EXERCISE AIM: Only the lines from the one containing "You are a computer-use" to the end of the records belong in the copy. Reproduce them word for word and drop the pictures.

INPUT RECORDS:
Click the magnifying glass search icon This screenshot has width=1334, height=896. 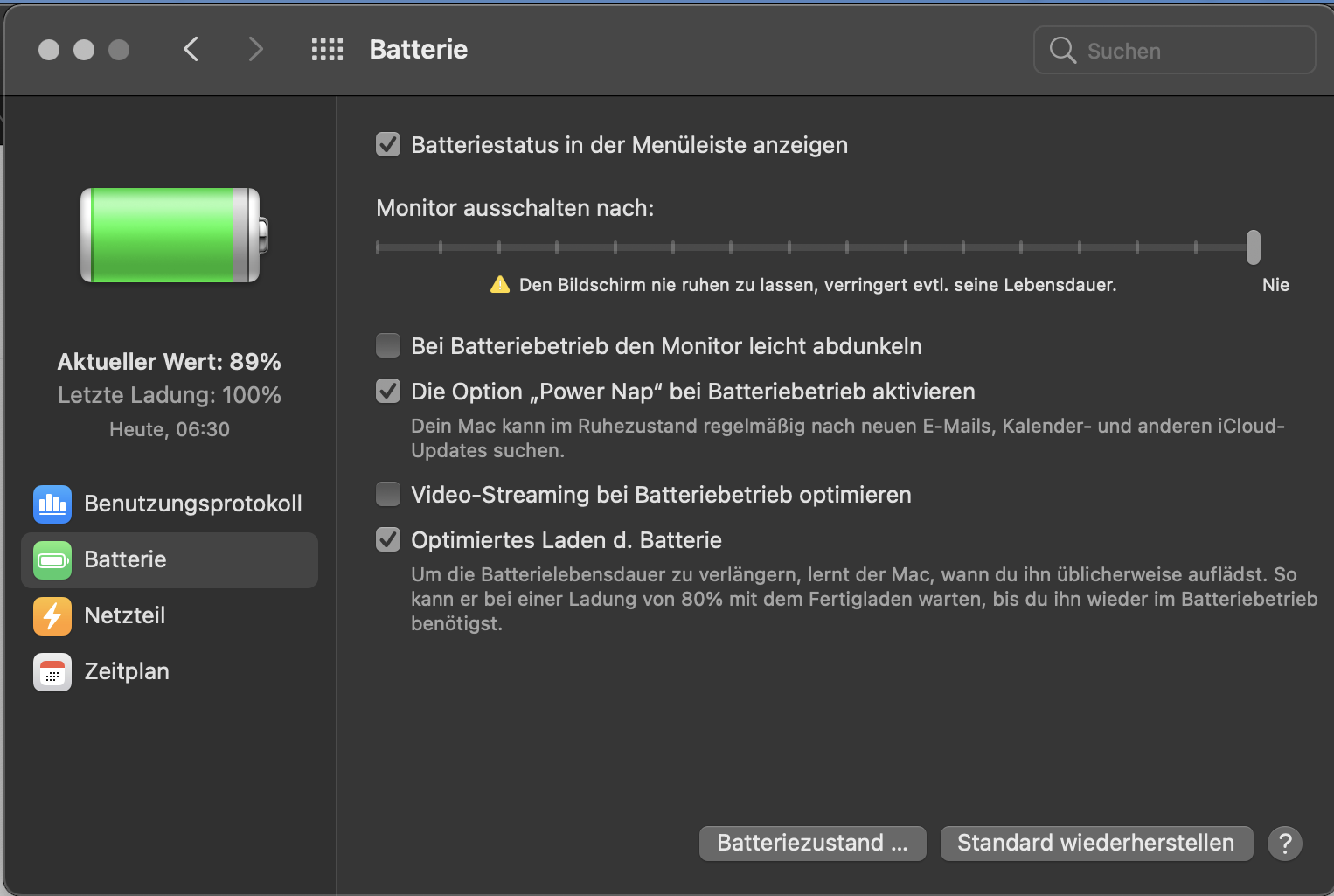point(1062,51)
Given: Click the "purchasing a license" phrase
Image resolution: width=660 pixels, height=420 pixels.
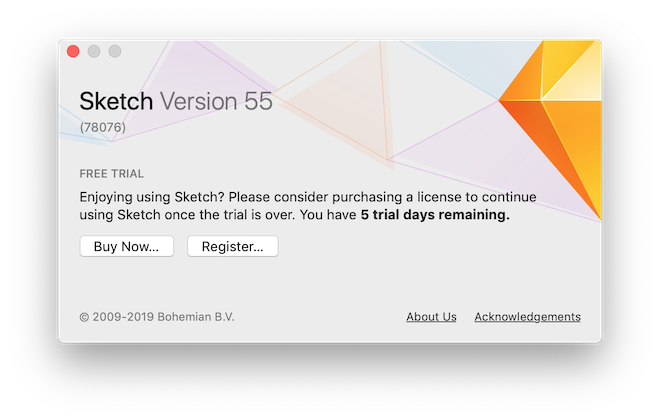Looking at the screenshot, I should (374, 195).
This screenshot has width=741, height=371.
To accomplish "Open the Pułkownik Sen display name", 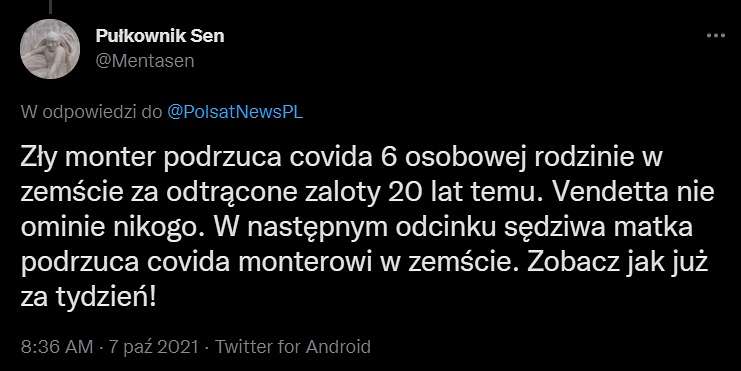I will pyautogui.click(x=160, y=36).
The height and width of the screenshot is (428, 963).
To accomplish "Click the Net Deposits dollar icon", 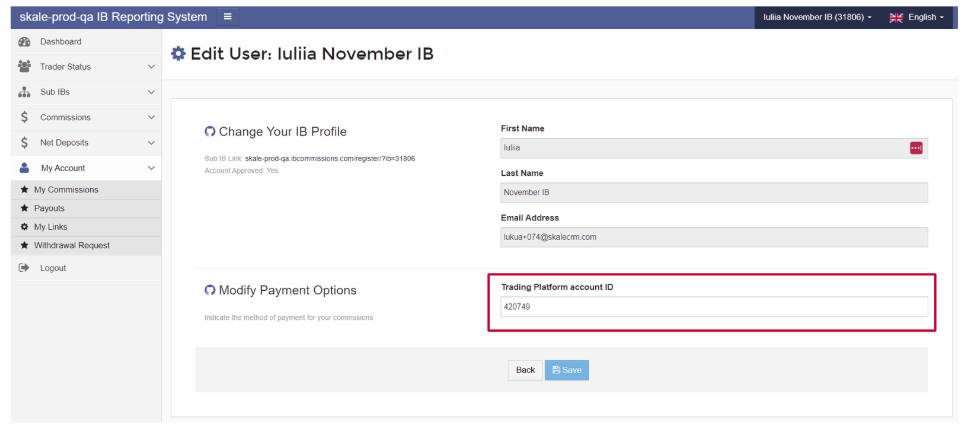I will (x=24, y=143).
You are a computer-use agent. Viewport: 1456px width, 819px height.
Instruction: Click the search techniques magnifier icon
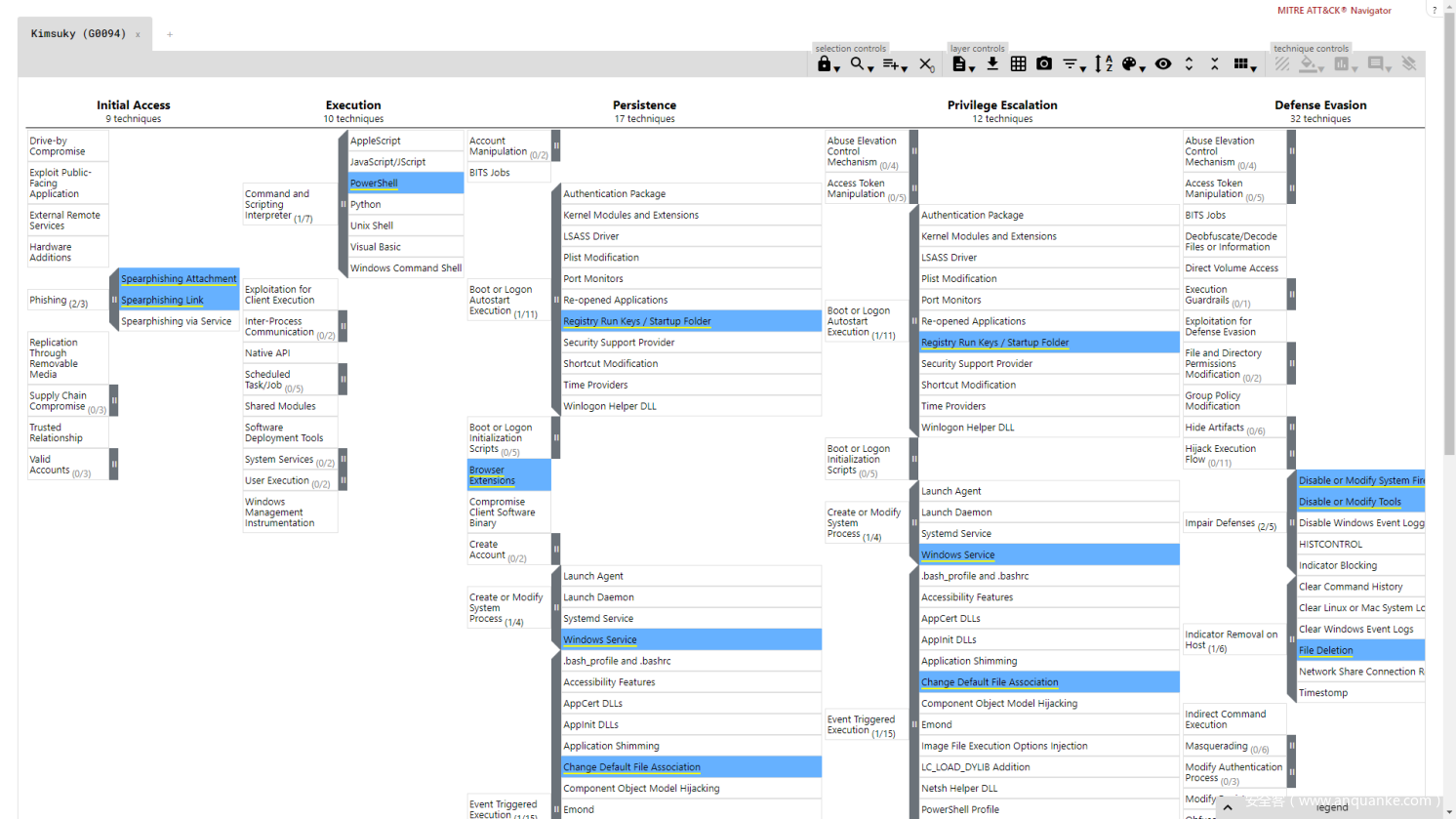tap(858, 64)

FINISHED EXERCISE:
You are a computer-use agent. Viewport: 1456px width, 819px height.
Instruction: Click the search techniques magnifier icon
tap(858, 64)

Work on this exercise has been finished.